Despite loss of Lakers, don’t shed any tears for Fox’s RSNs
It’s not the first time this question has been asked over the last decade. And it’s easy to see why it comes up again.
Distributors, like Comcast and Time Warner Cable, are becoming more aggressive with local sports rights. The cable operators view local programming — like sports — as a key differentiator in their competition with satellite carriers and telephone companies. They want to launch their own RSNs in markets where they own cable systems.
Last spring, for example, Comcast swooped in and outbid Fox for the rights to the Astros and Rockets in Houston. Now, in easily the most talked about deal so far this year, Time Warner Cable did the same thing with the Lakers’ rights in Los Angeles.
Both moves involved rights that previously had belonged to Fox. And both moves show that distributors want to cut the middleman, like Fox, out of the regional sports business.
It’s not the first time the “sky is falling” claim has been attached to Fox’s RSN businesses. Nearly a decade ago, some predicted the same trend when several MLB teams started their own networks or began partnering with other distributors.
But what we’ve learned in that decade is that these deals aren’t cutting out the middleman. Rather, they are adding more expensive RSNs to cable and satellite systems across the country.
While Fox’s RSNs have taken a PR hit and lost some big-time programming assets, its RSNs aren’t going anywhere. They are still fully distributed in most markets, bringing one of the highest license fees among all cable channels. New RSNs, like the ones in Houston and Los Angeles, will have to wage distribution battles to get the carriage Fox already has.
Fox’s business model will clearly have to change; they will have to pay more to keep the rights they have.
Fox may be losing top programming assets, but it’s still going to collect its checks.
Comcast still will be paying $2.50 a subscriber a month for FS Houston, according to numbers from SNL Kagan, for at least five more years. FS Houston will collect that license fee regardless of whether it carries the Astros and Rockets. And Time Warner Cable still will be paying $2.37 a subscriber a month for FS West and $2.37 a subscriber a month for Prime Ticket (again, according to Kagan), regardless of whether FSN has rights to the Lakers or not.
FS Houston will fill its schedule with programming the Houston-area cable systems are unlikely to drop: college programming from Fox’s Big 12 and Conference USA deals, and live games from the World Series runner-up Texas Rangers and the Dallas Stars. It also has the right to carry Spurs and Mavericks games to Houston’s outer markets.
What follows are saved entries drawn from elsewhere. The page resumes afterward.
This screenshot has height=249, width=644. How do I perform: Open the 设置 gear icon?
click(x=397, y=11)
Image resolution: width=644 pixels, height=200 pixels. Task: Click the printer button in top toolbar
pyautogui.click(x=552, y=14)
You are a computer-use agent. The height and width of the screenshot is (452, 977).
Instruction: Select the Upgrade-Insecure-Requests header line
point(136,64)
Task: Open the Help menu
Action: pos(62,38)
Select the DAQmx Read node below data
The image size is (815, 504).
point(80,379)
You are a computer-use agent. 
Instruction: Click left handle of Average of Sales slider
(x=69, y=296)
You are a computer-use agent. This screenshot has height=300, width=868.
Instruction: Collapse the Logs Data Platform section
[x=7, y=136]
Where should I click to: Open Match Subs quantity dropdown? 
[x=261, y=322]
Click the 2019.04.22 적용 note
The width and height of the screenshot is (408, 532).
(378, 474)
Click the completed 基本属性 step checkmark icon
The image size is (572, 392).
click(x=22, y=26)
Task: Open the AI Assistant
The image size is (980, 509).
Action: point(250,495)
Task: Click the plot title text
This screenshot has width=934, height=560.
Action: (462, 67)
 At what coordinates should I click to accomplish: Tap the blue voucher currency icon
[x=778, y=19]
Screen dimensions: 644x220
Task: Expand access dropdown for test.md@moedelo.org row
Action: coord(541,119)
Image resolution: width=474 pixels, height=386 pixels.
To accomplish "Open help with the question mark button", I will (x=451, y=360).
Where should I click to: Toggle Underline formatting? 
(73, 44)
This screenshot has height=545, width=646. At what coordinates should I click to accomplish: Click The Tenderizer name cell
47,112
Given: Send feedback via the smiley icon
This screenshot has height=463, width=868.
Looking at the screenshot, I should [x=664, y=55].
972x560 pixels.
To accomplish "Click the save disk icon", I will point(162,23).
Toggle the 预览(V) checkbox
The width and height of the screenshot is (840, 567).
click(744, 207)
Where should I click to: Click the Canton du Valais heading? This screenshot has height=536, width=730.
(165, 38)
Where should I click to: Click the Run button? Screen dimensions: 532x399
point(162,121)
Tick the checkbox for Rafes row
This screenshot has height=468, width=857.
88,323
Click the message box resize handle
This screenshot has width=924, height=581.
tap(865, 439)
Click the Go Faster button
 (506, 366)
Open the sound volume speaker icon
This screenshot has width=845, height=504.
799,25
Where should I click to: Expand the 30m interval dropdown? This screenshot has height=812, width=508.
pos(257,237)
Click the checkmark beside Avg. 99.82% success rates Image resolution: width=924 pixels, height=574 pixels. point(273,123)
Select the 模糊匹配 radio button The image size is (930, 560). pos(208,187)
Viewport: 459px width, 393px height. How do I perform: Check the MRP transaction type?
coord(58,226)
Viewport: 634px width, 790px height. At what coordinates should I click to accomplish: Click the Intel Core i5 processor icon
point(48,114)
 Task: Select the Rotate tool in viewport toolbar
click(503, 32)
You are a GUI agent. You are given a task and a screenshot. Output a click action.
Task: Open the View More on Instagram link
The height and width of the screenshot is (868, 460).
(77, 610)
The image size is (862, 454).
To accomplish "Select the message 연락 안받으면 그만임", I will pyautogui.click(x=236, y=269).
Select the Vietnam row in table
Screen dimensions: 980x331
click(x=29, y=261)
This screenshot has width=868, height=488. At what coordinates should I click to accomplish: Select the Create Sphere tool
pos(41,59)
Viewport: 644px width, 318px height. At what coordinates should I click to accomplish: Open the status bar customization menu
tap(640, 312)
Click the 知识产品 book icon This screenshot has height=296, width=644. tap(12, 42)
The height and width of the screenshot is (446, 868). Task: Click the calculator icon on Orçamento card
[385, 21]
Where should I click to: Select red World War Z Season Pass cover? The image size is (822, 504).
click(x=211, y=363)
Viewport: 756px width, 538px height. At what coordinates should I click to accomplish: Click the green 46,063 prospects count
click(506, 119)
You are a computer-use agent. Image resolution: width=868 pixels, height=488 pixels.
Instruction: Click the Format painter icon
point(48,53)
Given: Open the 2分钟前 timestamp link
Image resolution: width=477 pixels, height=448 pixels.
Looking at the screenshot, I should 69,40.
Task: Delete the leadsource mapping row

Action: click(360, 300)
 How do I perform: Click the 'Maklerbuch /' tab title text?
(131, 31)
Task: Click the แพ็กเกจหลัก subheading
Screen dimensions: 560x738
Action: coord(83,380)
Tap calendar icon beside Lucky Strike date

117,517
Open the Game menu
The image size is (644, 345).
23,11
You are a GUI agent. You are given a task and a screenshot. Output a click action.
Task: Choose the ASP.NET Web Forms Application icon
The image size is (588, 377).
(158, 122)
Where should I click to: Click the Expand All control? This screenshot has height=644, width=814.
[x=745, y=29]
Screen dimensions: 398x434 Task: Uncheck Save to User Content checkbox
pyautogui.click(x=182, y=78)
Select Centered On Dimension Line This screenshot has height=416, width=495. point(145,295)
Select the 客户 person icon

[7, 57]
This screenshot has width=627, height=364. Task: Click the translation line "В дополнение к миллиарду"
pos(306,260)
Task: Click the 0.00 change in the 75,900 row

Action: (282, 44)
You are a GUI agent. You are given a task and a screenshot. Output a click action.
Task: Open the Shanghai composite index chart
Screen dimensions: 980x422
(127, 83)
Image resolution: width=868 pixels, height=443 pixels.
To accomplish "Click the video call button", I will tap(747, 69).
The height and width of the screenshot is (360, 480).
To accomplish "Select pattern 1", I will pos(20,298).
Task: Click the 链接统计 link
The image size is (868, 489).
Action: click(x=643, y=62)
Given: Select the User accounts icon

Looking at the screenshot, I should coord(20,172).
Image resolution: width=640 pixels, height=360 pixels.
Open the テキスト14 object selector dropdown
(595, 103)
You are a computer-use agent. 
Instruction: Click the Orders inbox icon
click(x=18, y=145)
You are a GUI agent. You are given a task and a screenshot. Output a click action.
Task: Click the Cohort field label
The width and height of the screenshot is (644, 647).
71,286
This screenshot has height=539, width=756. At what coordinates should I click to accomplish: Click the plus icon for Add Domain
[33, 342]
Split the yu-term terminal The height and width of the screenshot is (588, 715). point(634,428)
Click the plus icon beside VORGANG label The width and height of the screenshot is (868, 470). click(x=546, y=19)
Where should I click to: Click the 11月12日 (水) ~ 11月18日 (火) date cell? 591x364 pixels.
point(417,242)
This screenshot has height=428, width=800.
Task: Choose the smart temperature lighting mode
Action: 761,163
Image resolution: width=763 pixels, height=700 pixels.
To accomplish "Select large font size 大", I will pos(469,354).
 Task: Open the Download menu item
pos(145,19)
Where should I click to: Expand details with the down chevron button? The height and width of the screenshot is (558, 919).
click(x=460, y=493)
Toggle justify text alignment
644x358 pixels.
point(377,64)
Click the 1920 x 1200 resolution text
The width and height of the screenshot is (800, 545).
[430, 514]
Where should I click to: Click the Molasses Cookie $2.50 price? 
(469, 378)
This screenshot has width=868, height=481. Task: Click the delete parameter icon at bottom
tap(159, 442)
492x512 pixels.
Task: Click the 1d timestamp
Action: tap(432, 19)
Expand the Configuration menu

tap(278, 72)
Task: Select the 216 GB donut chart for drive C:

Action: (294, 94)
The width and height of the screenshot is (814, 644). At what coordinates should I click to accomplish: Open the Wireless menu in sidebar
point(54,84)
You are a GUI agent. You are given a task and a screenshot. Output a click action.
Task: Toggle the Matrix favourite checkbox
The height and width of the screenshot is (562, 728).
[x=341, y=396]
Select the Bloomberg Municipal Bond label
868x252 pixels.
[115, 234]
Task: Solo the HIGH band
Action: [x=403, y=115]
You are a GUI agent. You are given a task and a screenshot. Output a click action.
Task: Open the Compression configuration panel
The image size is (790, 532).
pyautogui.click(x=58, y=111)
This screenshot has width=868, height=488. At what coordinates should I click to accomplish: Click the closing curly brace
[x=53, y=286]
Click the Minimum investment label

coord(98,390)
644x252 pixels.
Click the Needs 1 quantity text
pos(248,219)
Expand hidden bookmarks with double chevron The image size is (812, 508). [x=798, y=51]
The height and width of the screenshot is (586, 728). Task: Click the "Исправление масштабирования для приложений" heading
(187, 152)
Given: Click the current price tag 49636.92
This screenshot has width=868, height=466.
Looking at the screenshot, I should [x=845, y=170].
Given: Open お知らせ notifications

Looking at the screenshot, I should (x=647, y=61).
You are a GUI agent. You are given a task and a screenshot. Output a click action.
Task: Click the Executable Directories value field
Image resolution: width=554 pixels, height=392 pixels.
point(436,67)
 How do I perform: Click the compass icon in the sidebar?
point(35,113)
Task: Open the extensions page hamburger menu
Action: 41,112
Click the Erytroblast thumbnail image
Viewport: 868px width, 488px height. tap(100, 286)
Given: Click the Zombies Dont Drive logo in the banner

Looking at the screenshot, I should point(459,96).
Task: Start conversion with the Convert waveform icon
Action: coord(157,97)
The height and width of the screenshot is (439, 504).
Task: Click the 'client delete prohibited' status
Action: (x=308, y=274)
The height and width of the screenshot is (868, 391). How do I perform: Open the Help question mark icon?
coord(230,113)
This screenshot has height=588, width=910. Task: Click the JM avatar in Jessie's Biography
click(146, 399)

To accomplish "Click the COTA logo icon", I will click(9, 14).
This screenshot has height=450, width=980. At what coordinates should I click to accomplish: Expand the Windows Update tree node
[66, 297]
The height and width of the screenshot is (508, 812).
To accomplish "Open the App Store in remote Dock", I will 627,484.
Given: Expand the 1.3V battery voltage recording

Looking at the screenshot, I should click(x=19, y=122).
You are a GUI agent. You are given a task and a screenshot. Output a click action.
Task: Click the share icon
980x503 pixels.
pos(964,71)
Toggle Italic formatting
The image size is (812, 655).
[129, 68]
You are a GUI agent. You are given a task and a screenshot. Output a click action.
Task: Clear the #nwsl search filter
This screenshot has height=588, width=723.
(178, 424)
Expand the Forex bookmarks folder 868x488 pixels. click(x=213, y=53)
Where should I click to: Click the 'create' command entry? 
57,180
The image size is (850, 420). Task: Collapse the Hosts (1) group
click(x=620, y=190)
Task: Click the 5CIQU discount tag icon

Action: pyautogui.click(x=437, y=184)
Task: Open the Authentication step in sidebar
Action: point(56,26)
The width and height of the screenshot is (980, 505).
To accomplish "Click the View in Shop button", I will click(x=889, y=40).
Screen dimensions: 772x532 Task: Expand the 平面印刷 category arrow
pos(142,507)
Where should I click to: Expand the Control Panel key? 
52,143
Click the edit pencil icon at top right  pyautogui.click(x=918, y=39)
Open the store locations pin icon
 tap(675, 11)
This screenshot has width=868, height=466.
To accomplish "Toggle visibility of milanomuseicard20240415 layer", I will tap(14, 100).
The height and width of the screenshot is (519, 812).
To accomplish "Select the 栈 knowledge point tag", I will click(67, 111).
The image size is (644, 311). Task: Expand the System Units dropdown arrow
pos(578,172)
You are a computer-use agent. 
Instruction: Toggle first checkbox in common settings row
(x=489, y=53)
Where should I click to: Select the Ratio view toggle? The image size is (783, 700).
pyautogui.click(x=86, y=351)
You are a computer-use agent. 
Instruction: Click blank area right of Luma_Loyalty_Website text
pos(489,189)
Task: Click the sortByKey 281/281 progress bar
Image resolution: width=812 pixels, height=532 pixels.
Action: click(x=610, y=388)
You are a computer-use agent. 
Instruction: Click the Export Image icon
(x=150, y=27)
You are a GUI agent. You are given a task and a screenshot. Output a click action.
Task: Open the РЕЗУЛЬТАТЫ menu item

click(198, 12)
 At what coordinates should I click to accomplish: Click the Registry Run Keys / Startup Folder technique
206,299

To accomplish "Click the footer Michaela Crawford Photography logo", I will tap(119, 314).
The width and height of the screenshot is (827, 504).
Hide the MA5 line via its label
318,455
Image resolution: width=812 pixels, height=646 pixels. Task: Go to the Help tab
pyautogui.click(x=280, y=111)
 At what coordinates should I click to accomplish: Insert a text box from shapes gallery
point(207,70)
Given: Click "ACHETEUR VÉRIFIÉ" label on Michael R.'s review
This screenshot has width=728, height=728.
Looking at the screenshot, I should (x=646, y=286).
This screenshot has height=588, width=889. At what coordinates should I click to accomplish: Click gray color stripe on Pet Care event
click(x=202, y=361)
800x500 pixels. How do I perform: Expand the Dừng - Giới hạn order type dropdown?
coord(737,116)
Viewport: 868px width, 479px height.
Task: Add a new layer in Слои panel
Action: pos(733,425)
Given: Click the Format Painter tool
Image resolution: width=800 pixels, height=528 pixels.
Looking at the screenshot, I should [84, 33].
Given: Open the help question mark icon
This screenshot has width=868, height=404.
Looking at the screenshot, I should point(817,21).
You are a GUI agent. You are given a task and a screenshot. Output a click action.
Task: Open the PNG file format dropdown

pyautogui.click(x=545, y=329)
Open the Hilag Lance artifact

Clearly, the RSN’s programming won’t be as strong. But it still will collect the same license fees from Houston-area distributors.
Fox will use the same strategy in Los Angeles. Fox took a significant hit in losing the Lakers, one of the strongest brands in sports, starting in the 2012-13 season. But it still has the rights to the Dodgers, Angels, Clippers and Kings across FS West and Prime Ticket.
In other markets, Fox has wrapped up as many as eight long-term rights deals in the past 18 months.
Just last week, a week after the Time Warner Cable announcement, Fox signed the Twins to a long-term deal with FS North and the Suns to a long-term deal with FS Arizona.
The New York market offers a good example of what can happen when an RSN loses rights. MSG Network lost the rights to the Yankees in 2002 and the Mets in 2006. Though the lack of summer pro sports has hurt MSG’s programming lineup, it hasn’t hurt the bottom line. It’s still on every New York-area cable system.
For the past five years, the New York market has had four RSNs (YES Network, SportsNet NY, MSG and MSG Plus), which cost New York-area distributors a combined $10 a subscriber a month.
That same situation looks to be happening in Los Angeles.
It’s no secret that RSNs are a good business. Fox and Comcast executives regularly describe their regional sport network groups as the most profitable arms at their companies. That’s why so much attention is being lavished on this space.
Expect that attention — and fierce competition — to continue.